Notre système fiscal connaît le principe de l’exonération du gain en capital réalisé à titre privé ; ce principe a été clairement confirmé en votation populaire. C’est donc tout à fait légalement que, pendant de nombreuses années, des actionnaires ont pu réaliser des gains substantiels en échappant à toute imposition. Très succinctement, il suffisait de vendre les actions de la société au lieu de recevoir un dividende de liquidation.


 
Le fisc a rapidement saisi le problème et a requalifié de nombreuses ventes sous l’angle de l’abus de droit en développant la théorie de la liquidation partielle indirecte (« LPI »). Bien évidemment, les contribuables ainsi taxés ont contestés cette vision du fisc et ceci jusqu’au Tribunal Fédéral (« TF ») lequel a rendu des arrêts clairement en faveur de la position du fisc. Ces jurisprudences ont radicalement modifié la pratique administrative au cours de ces années engendrant ainsi une insécurité juridique pour les contribuables.
 
A trop vouloir en faire, le TF a fait déborder « le vase » avec sa décision du 11 juin 2004 (« holding d’héritier »). Cet arrêt a soulevé une vague de réaction négative tant de la doctrine que des administrations fiscales cantonales. Sous cette pression, le Conseil Fédéral a adopté, en janvier 2005, un projet de réglementation de la LPI dans le cadre du projet de réforme de la fiscalité des entreprises II. Le Conseil Fédéral voulait ainsi redonner une sécurité juridique et clarifier la délimitation entre « gains en capital exonérés » et « gains en capital imposables ».
 
Le Conseil des Etats et le Conseil National ont alors décidé, très vite, de séparer la réglementation de la LPI de la réforme fiscale des entreprises II. Après un débat assez bref, les chambres fédérales ont adopté, le 23 juin 2006, une solution s’écartant de celle du Conseil Fédéral.
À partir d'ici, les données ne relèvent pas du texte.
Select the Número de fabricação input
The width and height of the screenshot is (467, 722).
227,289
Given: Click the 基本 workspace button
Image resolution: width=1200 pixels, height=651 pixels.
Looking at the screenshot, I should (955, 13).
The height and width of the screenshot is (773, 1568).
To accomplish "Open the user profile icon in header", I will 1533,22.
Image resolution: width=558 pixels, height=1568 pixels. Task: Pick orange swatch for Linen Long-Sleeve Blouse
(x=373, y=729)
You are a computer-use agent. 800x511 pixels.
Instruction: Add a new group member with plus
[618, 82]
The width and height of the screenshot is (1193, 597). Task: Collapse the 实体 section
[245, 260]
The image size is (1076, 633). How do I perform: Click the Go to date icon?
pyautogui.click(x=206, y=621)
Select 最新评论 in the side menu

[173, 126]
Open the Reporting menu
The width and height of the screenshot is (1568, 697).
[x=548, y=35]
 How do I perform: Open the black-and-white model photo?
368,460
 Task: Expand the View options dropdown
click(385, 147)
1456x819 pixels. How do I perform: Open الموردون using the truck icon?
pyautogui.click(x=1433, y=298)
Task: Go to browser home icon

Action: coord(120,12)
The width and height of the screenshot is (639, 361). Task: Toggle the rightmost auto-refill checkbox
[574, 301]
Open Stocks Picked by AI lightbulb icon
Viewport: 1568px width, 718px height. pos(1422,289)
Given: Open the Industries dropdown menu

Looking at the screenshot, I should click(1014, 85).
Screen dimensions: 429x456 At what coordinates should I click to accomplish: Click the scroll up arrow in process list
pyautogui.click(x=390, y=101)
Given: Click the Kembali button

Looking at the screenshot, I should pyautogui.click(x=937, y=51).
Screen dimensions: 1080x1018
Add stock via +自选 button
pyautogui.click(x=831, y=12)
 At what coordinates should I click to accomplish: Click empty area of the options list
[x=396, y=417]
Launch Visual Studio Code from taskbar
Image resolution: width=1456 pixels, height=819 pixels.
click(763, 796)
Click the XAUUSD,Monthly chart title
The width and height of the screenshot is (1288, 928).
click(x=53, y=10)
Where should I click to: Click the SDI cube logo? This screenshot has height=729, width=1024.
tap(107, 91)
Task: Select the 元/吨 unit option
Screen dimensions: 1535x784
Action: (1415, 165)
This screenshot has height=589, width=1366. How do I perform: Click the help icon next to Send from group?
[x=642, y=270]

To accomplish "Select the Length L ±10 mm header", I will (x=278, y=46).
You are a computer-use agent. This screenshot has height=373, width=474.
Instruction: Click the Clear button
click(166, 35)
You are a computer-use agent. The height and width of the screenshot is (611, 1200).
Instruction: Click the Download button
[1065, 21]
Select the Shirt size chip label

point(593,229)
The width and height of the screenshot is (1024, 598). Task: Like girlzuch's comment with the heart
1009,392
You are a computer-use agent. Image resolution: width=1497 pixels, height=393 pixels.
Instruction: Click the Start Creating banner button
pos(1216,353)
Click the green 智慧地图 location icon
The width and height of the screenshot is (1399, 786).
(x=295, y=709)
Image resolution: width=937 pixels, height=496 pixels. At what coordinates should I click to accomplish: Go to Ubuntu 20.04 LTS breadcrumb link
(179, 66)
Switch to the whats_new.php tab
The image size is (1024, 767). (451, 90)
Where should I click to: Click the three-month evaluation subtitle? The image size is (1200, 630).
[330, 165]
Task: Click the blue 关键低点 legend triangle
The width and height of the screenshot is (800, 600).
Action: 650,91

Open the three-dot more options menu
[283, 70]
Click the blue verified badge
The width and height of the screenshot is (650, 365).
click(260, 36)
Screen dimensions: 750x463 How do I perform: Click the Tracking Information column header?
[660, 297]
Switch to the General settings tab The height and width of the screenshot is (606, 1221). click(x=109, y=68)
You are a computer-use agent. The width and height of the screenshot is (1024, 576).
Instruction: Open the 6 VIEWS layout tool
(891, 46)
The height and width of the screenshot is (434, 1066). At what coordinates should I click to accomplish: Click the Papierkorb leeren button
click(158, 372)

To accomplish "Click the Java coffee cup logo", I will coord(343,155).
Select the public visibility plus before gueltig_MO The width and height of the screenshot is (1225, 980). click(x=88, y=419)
Aucun référendum n’ayant été déposé contre cette nouvelle loi, celle-ci est entrée en vigueur au 1er janvier 2007 avec un effet rétroactif au 1er janvier 2001.
 
Concrètement, le législateur a introduit un nouvel article dans la LIFD (article 20a LIFD) et dans la LHID (article 7a). Pour la LHID, la loi entrera en vigueur le 1er janvier 2008.
 
Dès le 1er janvier 2007, la LPI ou « liquidation partielle indirecte » n’existe plus. Il faut parler d’application du « 20a ».
 
Sous la nouvelle appellation « 20a », quand est-ce qu’un gain en capital réalisé sur la vente d’actions est imposable en revenu ?
 
La réponse est claire :
 
  Il faut réaliser la vente d’une participation d’au moins 20 % du capital-actions. Cette vente doit engendrer le transfert des actions de la fortune privée du vendeur à la fortune commerciale de l’acheteur et ceci dans un délai de 5 ans. Il faut également que la société dispose, au moment de la vente, d’une substance non nécessaire à l’exploitation avec, en contrepartie, des réserves distribuables au moment de la vente. Enfin, il faut la collaboration du vendeur.
 
Dès lors, si l’une de ces conditions n’est pas réalisée, le gain en capital est exonéré, sous réserve de la « transposition » dont la base légale figure désormais sous l’article 20b de la LIFD.
 
Même si ces critères sont simples et précis, le contribuable, son conseiller et le fisc (et peut-être ultérieurement le TF) devront disposer de définitions plus détaillées notamment de deux éléments cruciaux : la « substance non nécessaire à l’exploitation » et « la substance susceptible d’être distribuée » au moment de la vente.
 
Pour apporter une réponse pratique, l’administration fédérale des contributions est en charge d’élaborer une circulaire dont un projet a été élaboré et remis au législateur en octobre 2006.
 
Il faut relever que le législateur entend conserver un contrôle sur l’application administrative de la loi afin que celle-ci ne soit pas « dénaturée » par une application pratique trop restrictive ou qui dévierait de sa volonté exprimée de manière « claire et précise ». Aussi, la version définitive de la circulaire « d’application de la loi » ne sera disponible qu’une fois l’accord donné par les chambres fédérales.
 
Ce contrôle strict démontre bien l’importance attachée par le législateur à cette nouvelle disposition légale qui se veut pragmatique, « simple » et apporte une stabilité bienvenue pour l’application du droit fiscal suisse.